South L.A. celebrates the 10th anniversary of a dance form founded by its local youth with a special performance 8 p.m. Wednesday at USC's Bovard Auditorium.

“The Underground: From the Streets to the Stage” consists of 12 individual vignettes that together tell a comprehensive story about the development of  “krump,” a street dance born in Los Angeles 10 years ago.

Krump has spread to other cities, becoming a phenomenon in the popular dance world.  Several vignettes serve as narratives while others focus on notable krump personalities or showcase the different styles, approaches and objectives of the dance. The program was created and conceived by Marquisa “Miss Prissy” Gardner.

Here's a rundown of the 12 distinct pieces that will be performed Wednesday night:

 1.    “The Evolution” details a narrative history of krump starting from the 2005 documentary “Rize” by David LaChapelle that first followed the rise of krump as a dance form through krump’s evolution to the present day.

 2.    “We Three Kings” describes the relationship among the three male founders Mijo, Lil’ C, and Tight Eyez, the artistic and other disageements among them and Tight Eyez’ breakaway to another group.

 3.    “We Are”  picks up after “We Three Kings” with Mijo and Lil’ C as the survivors in the original group from the previous round of struggle.

 4.    “Long Way Home” departs from the narrative format to describe the particular struggle of female krumpers, through the person of Krucial, who sees the need for women to develop “kick-ass” assertiveness to hold their own in this male-dominated realm.

 5.    “She Is”  is none other than choreographer and director Miss Prissy and her personal and artistic evolution from classically trained ballerina to “Queen of Krump” street dancer.

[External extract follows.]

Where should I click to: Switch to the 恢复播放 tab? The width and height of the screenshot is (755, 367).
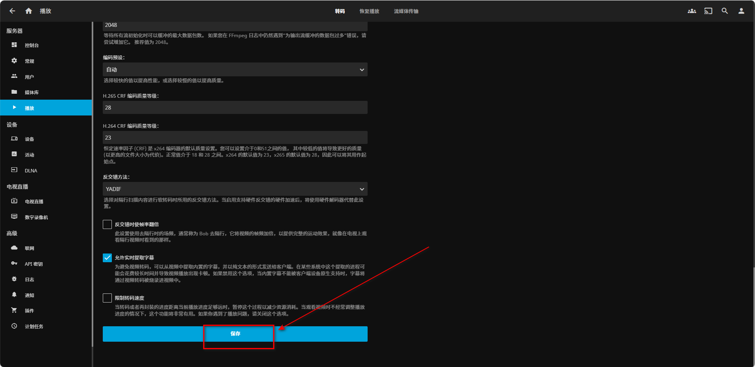(x=369, y=11)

 6.    “Drummer vs. Krumpers" describes the artistic relationship between these two rhythmic forces as the two collaborate and duel in rhythmic plays, free-styling and bar trading.

 7.    “Heavy is the Crown” focuses on Lil’ C who is the consensus public face of krump in the national media based on his extensive choreographic experience and his appearances on high profile reality shows such as “So You Think You Can Dance?”

 8.    “Rapper vs. Krumper” presents a rap/krump dialogue with rapper KO the Legend rhyming about the lives of krumpers  accompanied by a small krump ensemble.

 9.    “Me Against the Music” presents another rhythm play, this time underscoring krump’s objective to have dancers battle the music rather than each other. That is, the dancers should, in the words of Miss Prissy, “be embodying sound.”

 10.    “Indian Sunset” profiles the epic freestyle solo dance of Storyboard, a proponent of the Brooklyn style of krump, which he has individualized to a large degree.

 11.    “Pyramids” is a non-narrative ensemble piece involving dancers in a variety of styles playing with shadows.  It is meant to serve as a segue to the even larger finale.

 12.    “Finale” presents  on the Bovard stage a reenactment of one of the famous 818 parking lot sessions in North Hollywood, also known as “krump circles” from which the present production developed. Producer Jessica Koslow takes a look at the 818 sessions in the video below.

Reach contributor David West here.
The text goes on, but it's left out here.